= SUPPLIED DATA =
________________
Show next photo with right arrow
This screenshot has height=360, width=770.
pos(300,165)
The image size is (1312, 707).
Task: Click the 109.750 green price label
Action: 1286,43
________________
= WORK ITEM =
Could you transcribe the whole listing exactly?

= TASK SOLUTION =
Show next photo with right arrow
This screenshot has height=360, width=770.
pos(300,165)
The image size is (1312, 707).
Task: Click the 109.750 green price label
Action: 1286,43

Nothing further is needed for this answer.